- Records supplied
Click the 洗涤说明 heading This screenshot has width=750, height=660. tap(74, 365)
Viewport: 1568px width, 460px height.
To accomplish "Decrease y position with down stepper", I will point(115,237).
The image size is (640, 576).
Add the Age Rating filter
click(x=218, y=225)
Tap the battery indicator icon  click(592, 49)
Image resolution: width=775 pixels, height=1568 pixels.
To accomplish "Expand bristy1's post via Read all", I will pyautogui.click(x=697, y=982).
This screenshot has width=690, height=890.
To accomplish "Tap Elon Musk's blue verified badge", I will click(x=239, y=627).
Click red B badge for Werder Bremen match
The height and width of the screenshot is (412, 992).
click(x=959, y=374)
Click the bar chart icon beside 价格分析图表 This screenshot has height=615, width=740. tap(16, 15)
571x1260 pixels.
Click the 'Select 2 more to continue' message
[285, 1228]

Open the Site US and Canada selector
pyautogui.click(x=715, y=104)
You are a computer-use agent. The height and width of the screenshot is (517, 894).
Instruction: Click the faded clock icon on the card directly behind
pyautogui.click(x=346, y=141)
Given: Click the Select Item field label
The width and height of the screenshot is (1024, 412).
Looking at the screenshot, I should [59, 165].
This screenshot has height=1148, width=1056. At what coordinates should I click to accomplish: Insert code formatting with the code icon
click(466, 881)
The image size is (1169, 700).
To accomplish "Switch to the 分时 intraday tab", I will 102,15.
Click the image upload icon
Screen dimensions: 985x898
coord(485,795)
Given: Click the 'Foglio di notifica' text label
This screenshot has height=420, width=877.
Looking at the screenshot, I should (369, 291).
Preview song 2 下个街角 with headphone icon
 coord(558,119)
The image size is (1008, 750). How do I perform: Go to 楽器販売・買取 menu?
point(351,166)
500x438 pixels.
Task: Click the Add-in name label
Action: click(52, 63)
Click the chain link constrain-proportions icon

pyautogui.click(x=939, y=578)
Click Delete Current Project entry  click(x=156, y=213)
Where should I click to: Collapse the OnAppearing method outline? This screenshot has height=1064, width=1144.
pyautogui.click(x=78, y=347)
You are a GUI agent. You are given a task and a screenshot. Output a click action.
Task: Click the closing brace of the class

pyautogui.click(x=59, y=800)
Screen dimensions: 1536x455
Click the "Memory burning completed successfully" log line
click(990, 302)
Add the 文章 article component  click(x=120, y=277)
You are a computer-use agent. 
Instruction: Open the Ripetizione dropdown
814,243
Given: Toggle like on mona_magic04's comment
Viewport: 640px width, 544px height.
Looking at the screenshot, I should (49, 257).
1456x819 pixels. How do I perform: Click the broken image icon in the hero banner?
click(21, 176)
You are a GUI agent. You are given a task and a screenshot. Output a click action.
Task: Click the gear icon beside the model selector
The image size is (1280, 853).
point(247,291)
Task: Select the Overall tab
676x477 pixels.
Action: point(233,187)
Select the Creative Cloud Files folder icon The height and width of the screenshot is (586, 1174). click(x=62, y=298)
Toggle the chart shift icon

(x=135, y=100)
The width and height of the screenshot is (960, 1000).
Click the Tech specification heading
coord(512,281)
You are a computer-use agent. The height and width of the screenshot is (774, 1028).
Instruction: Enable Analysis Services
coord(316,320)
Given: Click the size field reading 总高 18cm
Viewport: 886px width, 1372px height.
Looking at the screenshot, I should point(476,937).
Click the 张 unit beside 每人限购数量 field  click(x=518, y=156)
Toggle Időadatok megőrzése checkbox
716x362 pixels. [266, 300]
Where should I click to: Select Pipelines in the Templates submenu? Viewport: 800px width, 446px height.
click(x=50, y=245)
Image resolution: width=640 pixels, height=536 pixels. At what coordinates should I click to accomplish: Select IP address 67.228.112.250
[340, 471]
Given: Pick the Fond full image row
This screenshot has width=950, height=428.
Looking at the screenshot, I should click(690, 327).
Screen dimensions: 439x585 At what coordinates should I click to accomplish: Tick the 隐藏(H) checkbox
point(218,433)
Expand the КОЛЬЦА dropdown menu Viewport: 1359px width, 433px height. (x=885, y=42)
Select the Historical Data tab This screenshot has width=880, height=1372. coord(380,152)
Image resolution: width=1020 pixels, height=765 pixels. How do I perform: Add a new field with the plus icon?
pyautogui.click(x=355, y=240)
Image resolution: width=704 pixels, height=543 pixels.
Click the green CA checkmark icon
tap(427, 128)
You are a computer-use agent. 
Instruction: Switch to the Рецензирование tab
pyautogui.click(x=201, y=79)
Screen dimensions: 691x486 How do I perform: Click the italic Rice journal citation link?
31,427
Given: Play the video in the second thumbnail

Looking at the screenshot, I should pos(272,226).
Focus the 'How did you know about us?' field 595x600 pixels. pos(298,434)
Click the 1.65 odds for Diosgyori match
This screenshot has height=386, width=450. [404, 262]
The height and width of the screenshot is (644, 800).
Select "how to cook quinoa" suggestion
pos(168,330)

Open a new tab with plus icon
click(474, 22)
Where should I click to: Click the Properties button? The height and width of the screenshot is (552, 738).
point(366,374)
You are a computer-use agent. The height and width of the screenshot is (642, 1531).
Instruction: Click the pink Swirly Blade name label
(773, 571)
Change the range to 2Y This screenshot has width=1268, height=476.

- The task
Copy out the records once more. Match them exactly.

- Solution to this problem
Click the 洗涤说明 heading This screenshot has width=750, height=660. tap(74, 365)
Viewport: 1568px width, 460px height.
To accomplish "Decrease y position with down stepper", I will point(115,237).
The image size is (640, 576).
Add the Age Rating filter
click(x=218, y=225)
Tap the battery indicator icon  click(592, 49)
Image resolution: width=775 pixels, height=1568 pixels.
To accomplish "Expand bristy1's post via Read all", I will pyautogui.click(x=697, y=982).
This screenshot has width=690, height=890.
To accomplish "Tap Elon Musk's blue verified badge", I will click(x=239, y=627).
Click red B badge for Werder Bremen match
The height and width of the screenshot is (412, 992).
click(x=959, y=374)
Click the bar chart icon beside 价格分析图表 This screenshot has height=615, width=740. tap(16, 15)
571x1260 pixels.
Click the 'Select 2 more to continue' message
[285, 1228]

Open the Site US and Canada selector
pyautogui.click(x=715, y=104)
You are a computer-use agent. The height and width of the screenshot is (517, 894).
Instruction: Click the faded clock icon on the card directly behind
pyautogui.click(x=346, y=141)
Given: Click the Select Item field label
The width and height of the screenshot is (1024, 412).
Looking at the screenshot, I should [59, 165].
This screenshot has height=1148, width=1056. At what coordinates should I click to accomplish: Insert code formatting with the code icon
click(466, 881)
The image size is (1169, 700).
To accomplish "Switch to the 分时 intraday tab", I will 102,15.
Click the image upload icon
Screen dimensions: 985x898
coord(485,795)
Given: Click the 'Foglio di notifica' text label
This screenshot has height=420, width=877.
Looking at the screenshot, I should (369, 291).
Preview song 2 下个街角 with headphone icon
 coord(558,119)
The image size is (1008, 750). How do I perform: Go to 楽器販売・買取 menu?
point(351,166)
500x438 pixels.
Task: Click the Add-in name label
Action: click(52, 63)
Click the chain link constrain-proportions icon

pyautogui.click(x=939, y=578)
Click Delete Current Project entry  click(x=156, y=213)
Where should I click to: Collapse the OnAppearing method outline? This screenshot has height=1064, width=1144.
pyautogui.click(x=78, y=347)
You are a GUI agent. You are given a task and a screenshot. Output a click action.
Task: Click the closing brace of the class

pyautogui.click(x=59, y=800)
Screen dimensions: 1536x455
Click the "Memory burning completed successfully" log line
click(990, 302)
Add the 文章 article component  click(x=120, y=277)
You are a computer-use agent. 
Instruction: Open the Ripetizione dropdown
814,243
Given: Toggle like on mona_magic04's comment
Viewport: 640px width, 544px height.
Looking at the screenshot, I should (49, 257).
1456x819 pixels. How do I perform: Click the broken image icon in the hero banner?
click(21, 176)
You are a GUI agent. You are given a task and a screenshot. Output a click action.
Task: Click the gear icon beside the model selector
The image size is (1280, 853).
point(247,291)
Task: Select the Overall tab
676x477 pixels.
Action: point(233,187)
Select the Creative Cloud Files folder icon The height and width of the screenshot is (586, 1174). click(x=62, y=298)
Toggle the chart shift icon

(x=135, y=100)
The width and height of the screenshot is (960, 1000).
Click the Tech specification heading
coord(512,281)
You are a computer-use agent. The height and width of the screenshot is (774, 1028).
Instruction: Enable Analysis Services
coord(316,320)
Given: Click the size field reading 总高 18cm
Viewport: 886px width, 1372px height.
Looking at the screenshot, I should point(476,937).
Click the 张 unit beside 每人限购数量 field  click(x=518, y=156)
Toggle Időadatok megőrzése checkbox
716x362 pixels. [266, 300]
Where should I click to: Select Pipelines in the Templates submenu? Viewport: 800px width, 446px height.
click(x=50, y=245)
Image resolution: width=640 pixels, height=536 pixels. At what coordinates should I click to accomplish: Select IP address 67.228.112.250
[340, 471]
Given: Pick the Fond full image row
This screenshot has width=950, height=428.
Looking at the screenshot, I should click(690, 327).
Screen dimensions: 439x585 At what coordinates should I click to accomplish: Tick the 隐藏(H) checkbox
point(218,433)
Expand the КОЛЬЦА dropdown menu Viewport: 1359px width, 433px height. (x=885, y=42)
Select the Historical Data tab This screenshot has width=880, height=1372. coord(380,152)
Image resolution: width=1020 pixels, height=765 pixels. How do I perform: Add a new field with the plus icon?
pyautogui.click(x=355, y=240)
Image resolution: width=704 pixels, height=543 pixels.
Click the green CA checkmark icon
tap(427, 128)
You are a computer-use agent. 
Instruction: Switch to the Рецензирование tab
pyautogui.click(x=201, y=79)
Screen dimensions: 691x486 How do I perform: Click the italic Rice journal citation link?
31,427
Given: Play the video in the second thumbnail

Looking at the screenshot, I should pos(272,226).
Focus the 'How did you know about us?' field 595x600 pixels. pos(298,434)
Click the 1.65 odds for Diosgyori match
This screenshot has height=386, width=450. [404, 262]
The height and width of the screenshot is (644, 800).
Select "how to cook quinoa" suggestion
pos(168,330)

Open a new tab with plus icon
click(474, 22)
Where should I click to: Click the Properties button? The height and width of the screenshot is (552, 738).
point(366,374)
You are a computer-use agent. The height and width of the screenshot is (642, 1531).
Instruction: Click the pink Swirly Blade name label
(773, 571)
Change the range to 2Y This screenshot has width=1268, height=476.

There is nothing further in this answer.